Number of Other Domestic Banks That Tightened and Reported That Less Favorable Economic Outlook Was a Very Important Reason
SUBLPDCIRTOVOTHNQ • Economic Data from Federal Reserve Economic Data (FRED)
Latest Value
5.00
Year-over-Year Change
-28.57%
Date Range
7/1/1990 - 7/1/2025
Summary
Tracks bank sentiment regarding economic outlook tightening. Provides critical insight into banking sector's perception of economic conditions.
Analysis & Context
This economic indicator provides valuable insights into current market conditions and economic trends. The data is updated regularly by the Federal Reserve and represents one of the most reliable sources for economic analysis.

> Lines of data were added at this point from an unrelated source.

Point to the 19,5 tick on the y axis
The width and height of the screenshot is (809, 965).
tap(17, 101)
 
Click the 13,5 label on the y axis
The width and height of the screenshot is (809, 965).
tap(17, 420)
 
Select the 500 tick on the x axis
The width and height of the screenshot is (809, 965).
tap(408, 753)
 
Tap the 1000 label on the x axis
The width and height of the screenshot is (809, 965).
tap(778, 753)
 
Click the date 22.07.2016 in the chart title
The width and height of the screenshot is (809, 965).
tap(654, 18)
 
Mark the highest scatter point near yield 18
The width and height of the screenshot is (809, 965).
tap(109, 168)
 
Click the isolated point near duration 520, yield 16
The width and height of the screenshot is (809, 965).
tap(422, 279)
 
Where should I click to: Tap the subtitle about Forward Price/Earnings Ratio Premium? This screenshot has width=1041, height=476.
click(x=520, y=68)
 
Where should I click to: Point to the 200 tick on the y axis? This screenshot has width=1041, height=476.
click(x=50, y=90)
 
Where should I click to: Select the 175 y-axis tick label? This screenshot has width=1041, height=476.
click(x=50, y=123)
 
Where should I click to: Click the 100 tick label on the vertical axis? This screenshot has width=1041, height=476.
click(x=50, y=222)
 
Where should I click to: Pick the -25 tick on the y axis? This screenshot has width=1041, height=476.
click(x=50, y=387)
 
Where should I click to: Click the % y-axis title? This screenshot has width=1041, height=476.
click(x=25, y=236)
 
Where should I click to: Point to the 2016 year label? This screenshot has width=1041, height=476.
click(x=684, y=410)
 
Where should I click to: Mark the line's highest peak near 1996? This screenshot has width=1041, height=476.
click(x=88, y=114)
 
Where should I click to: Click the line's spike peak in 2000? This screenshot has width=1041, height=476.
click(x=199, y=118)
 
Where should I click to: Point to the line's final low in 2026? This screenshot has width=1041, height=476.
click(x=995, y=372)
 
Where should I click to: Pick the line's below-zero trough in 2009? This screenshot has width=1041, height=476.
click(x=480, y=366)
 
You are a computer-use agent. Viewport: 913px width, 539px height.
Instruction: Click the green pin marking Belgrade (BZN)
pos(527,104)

Understanding this metric helps economists, policymakers, and investors make informed decisions about economic conditions and future trends. The interactive chart above allows you to explore historical patterns and identify key trends over time.
About This Dataset
This metric measures how many domestic banks are tightening lending standards due to economic uncertainty. Reflects potential economic contraction signals.
Methodology
Collected through Federal Reserve bank lending survey of domestic financial institutions.
Historical Context
Used by policymakers to assess potential credit market constraints and economic risk.
Key Facts
- Indicates potential economic slowdown
- Reflects bank risk assessment
- Part of Federal Reserve lending survey
FAQs
Q: What does this economic indicator measure?
A: Tracks domestic banks tightening lending standards due to unfavorable economic outlook. Provides insight into banking sector's economic expectations.
Q: How often is this data updated?
A: Typically updated quarterly through Federal Reserve bank lending surveys. Provides current snapshot of banking sector sentiment.
Q: Why do banks tighten lending standards?
A: Banks tighten standards to manage risk during uncertain economic conditions. Protects against potential loan defaults.
Q: How do economists use this data?
A: Economists analyze this indicator to predict potential economic contractions and credit market changes.
Q: What does increased tightening suggest?
A: Increased tightening often indicates banks expect economic challenges and are reducing lending risk.
Related Trends
Number of Other Domestic Banks That Eased and Reported That Improvement in Industry-Specific Problems Was a Very Important Reason
SUBLPDCIREIVOTHNQ
Number of Foreign Banks That Reported Stronger Commercial and Industrial Loan Demand and Reported That Increased Customer Inventory Financing Needs Was a Very Important Reason
SUBLPFCIRSIVNQ
Number of Other Domestic Banks That Reported Weaker Commercial and Industrial Loan Demand and Reported That Decreased Customers' Precautionary Demand for Cash and Liquidity Was a Somewhat Important Reason
SUBLPDCIRWPSOTHNQ
Number of Other Domestic Banks That Eased and Reported That Improvement in Current or Expected Liquidity Position Was Not an Important Reason
SUBLPDCIRELNOTHNQ
Number of Other Domestic Banks That Reported Stronger Commercial and Industrial Loan Demand and Reported That Shifts in Customer Borrowing From Other Bank or Nonbank Sources Was Not an Important Reason
SUBLPDCIRSSNOTHNQ
Number of Domestic Banks That Eased and Reported That Improvement in Current or Expected Liquidity Position Was a Very Important Reason
SUBLPDCIRELVNQ
Citation
U.S. Federal Reserve, Number of Other Domestic Banks That Tightened and Reported That Less Favorable Economic Outlook Was a Very Important Reason (SUBLPDCIRTOVOTHNQ), retrieved from FRED.